Thank you for sharing this! Reading Maya Angelou changed my life. Despite theo various literary critiques of her work, I believe she is one of the most powerful writers of the twentieth century.
When I was a child racism was so denied, so covered up and ignored. Certainly with the civil rights movement and many other writers and activists speaking out it was in the process of change. But in rural North Carolina, in the 1970’s, no one explained how people treating others moment to moment related to larger social issues. Racism to me was the KKK, the churches in our small town being completely but apparently voluntarily, segregated. ( and being neither black nor white we didn’t belong anywhere! ) And the obvious idiots who shouted racial slurs at school or from passing cars.
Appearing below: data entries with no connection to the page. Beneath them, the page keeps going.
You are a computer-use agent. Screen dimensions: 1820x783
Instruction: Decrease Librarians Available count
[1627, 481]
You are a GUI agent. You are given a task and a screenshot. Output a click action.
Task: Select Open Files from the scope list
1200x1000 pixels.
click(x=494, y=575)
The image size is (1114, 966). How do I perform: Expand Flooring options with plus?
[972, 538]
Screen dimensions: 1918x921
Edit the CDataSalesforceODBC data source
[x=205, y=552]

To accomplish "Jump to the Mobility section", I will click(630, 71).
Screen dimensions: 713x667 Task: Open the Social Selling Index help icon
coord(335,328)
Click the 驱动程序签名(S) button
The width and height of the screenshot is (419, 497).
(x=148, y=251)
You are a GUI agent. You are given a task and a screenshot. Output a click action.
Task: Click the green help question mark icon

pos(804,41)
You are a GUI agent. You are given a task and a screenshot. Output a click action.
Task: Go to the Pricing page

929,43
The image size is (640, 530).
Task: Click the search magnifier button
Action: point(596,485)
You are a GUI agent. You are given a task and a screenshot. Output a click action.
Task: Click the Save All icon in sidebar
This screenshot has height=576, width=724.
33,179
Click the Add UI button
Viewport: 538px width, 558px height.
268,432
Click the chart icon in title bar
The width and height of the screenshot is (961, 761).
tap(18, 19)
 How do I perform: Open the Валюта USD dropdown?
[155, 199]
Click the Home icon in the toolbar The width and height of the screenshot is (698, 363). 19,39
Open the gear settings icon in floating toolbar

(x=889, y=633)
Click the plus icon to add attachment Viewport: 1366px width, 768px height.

I don’t know if young people growing up in the information age where everything is knowable just a finger tap away, can relate to how confusing and dark the world could be for children growing up essentially in enforced silence on certain issues.
I Know Why the Caged Bird Sings taught me that there were names for and meanings behind people’s seemingly pointless cruelties. Racism. Sexism. Hate.
It wasn’t that we didn’t know about racism, or sexism. It’s that she showed me how the moment to moment, daily indignities were not my fault. That many people experienced these things and they were ordinary good people. That the nastiness originated from a culture of control not from those being treated badly being in some way genuinely a problem for others.
It was for me as if she had painted the dark sky blue.